【シャンティ国際ボランティア会(SVA)だより】ミャンマー事務所開設10周年を迎えて

2025.06.19

ミャンマーでは2025年2月1日、政変から4年が経過し、その前日の1月31日には政変に伴って発令した非常事態宣言を半年間延長するとの発表がありました。延長の理由については自由で公正な選挙のためには、安定と平和が必要であるためとのことでしたが、内戦が続く中、この延長がさらなる状況悪化につながるのではないかと大きな懸念がありました。ミャンマーの人権団体によると政変以降、6,500人以上の人々の命が奪われ、また国連人道問題調整事務所(OCHA)によれば、国内避難民は約350万人となっており、今年2025年には450万人を超えるとの予測を発表しました。戦闘が悪化する地域からヤンゴンに避難してくる数が急増することで、住宅賃料が高騰するなど、ヤンゴン市民にも影響が及んでいます。

また経済状況も悪化を続け、世界食糧計画(WFP)によると「ミャンマーのほぼ全土で内戦が続き、治安の不安定化により物資の流通が制限され、生活必需品が高騰している。加えて経済の停滞や自然災害のリスクもあり、2025年は飢餓の危機が一層深刻化するだろう」と述べています。
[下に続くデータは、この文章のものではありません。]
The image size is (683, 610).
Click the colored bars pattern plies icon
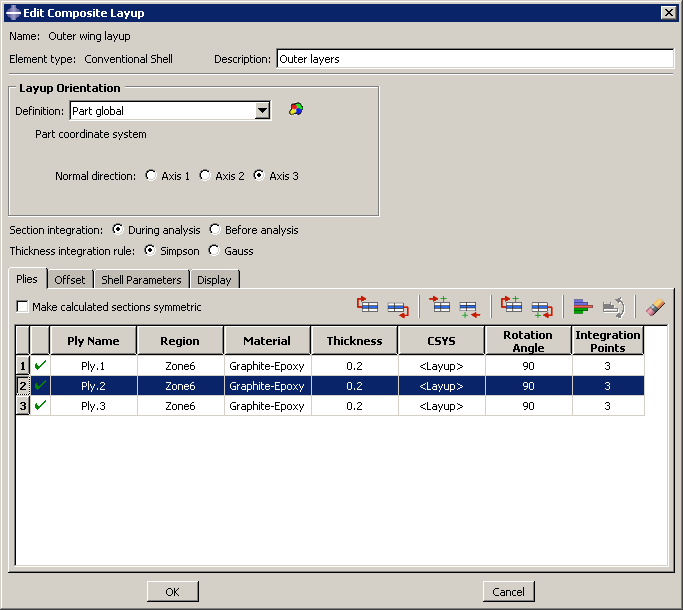click(x=584, y=307)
こうした中で3月28 日、ミャンマー中部のマンダレー近郊を震源として地震が発生し、4月9日時点で約4,300人が亡くなり、200人以上の人が依然行方不明となっています。マンダレーはミャンマー第二の都市として多くの仏教寺院が立ち並ぶ街で有名ですが、今回の地震で多くの寺院が被害を受けました。紛争下で起きた大規模自然災害により、今後の人道支援の状況が悪化することが懸念されます。
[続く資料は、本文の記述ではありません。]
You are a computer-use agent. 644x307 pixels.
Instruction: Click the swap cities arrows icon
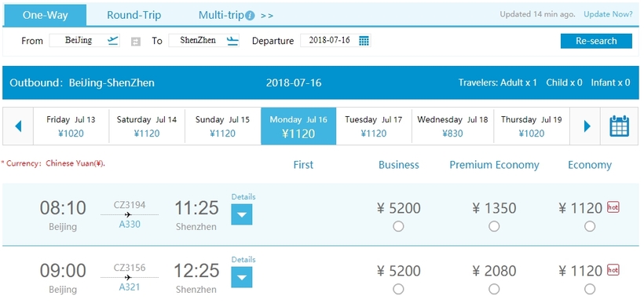tap(136, 42)
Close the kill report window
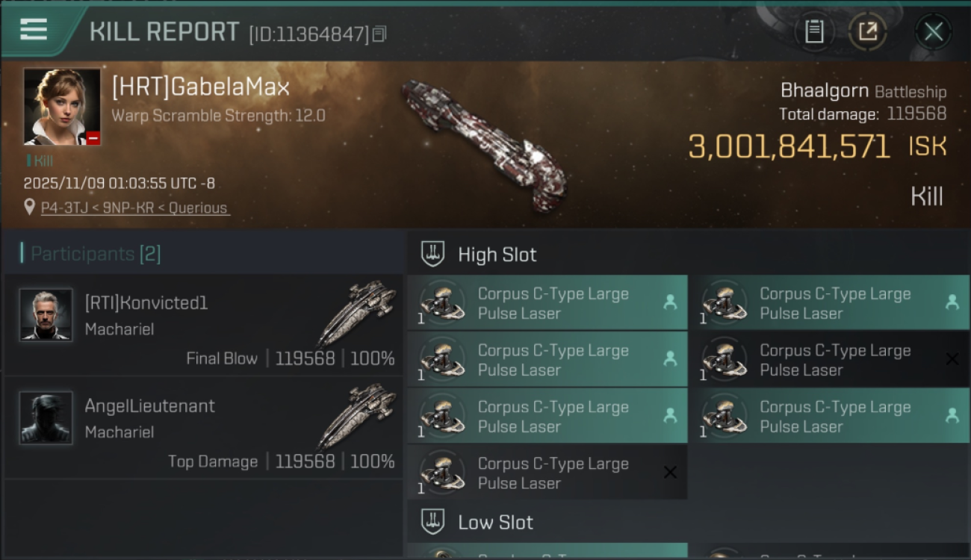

昨年2024年2月には徴兵制が導入され、国外に出る若者が後を絶ちません。また本来対象ではない子どもたちも徴兵されている状況が伝えられ、今年に入ってからは女子も対象となるとの発表がありました。この制度による人材流出は深刻な課題で、将来の国の復興・再建を考えたときに人材不足がどのような影響を与えるのか心配でなりません。

僧侶学校での移動図書館活動

さて2014年、SVAはミャンマーに事務所を開設し、教育文化支援事業から開始した活動は昨年2024年に設立10年を迎えました。NGOとして新たな国で活動を始めるにあたり、目指す支援が現地で必ずしもすべて歓迎されるとは限りません。ミャンマーでの活動開始においても、その意味でまずはその国や人々、歴史や文化などを理解し、共に活動を作り上げていく覚悟が重要でした。政変以降、NGOはさまざまな制約の下での活動を余儀なくされていますが、SVAは活動継続のための手続きを踏みながらできる支援を実施しています。過去に図書館を併設した校舎建設を支援した僧院学校に移動図書館活動を届け、子どもたちに絵本の読み聞かせを行うこともあります。こうして活動を継続できているのは共に歩んでくれているミャンマー人職員の存在のおかげです。

一方で、彼らの安全を第一に考えて活動に取り組むことが求められるため、慎重な判断が必要となり、時に想いと現実の狭間で悩むことも多い状況ですが、教育支援を止めないというスタッフたちの強い意志により一歩ずつ進んでいると思います。人道支援の継続も必須であり、厳しい状況が続いていますが、10周年の節目にスタッフたちと話したことは、中長期視点でミャンマーに向き合い、人づくりに力を入れた教育支援活動の継続の重要性です。この10年間で培った強みと、弱みをしっかりと分析し、ミャンマーの今後の5年、10年につなげていくこと、より良い教育事業を目指すこと、常に行動し変革につなげることなど、気持ちを新たにしました。

これからしばらくは今まで以上に困難が待ち受けていると思いますが、10年間で蒔いた種が消えてしまうことはないと信じています。子どもたちにとって学びは生きる力になり、そして生きる力が未来を築く、そしてその未来がミャンマーに平和をもたらすと願っています。私たちはすべての子どもたちに教育を届けることをミャンマー事務所として目指していきたいと思っています。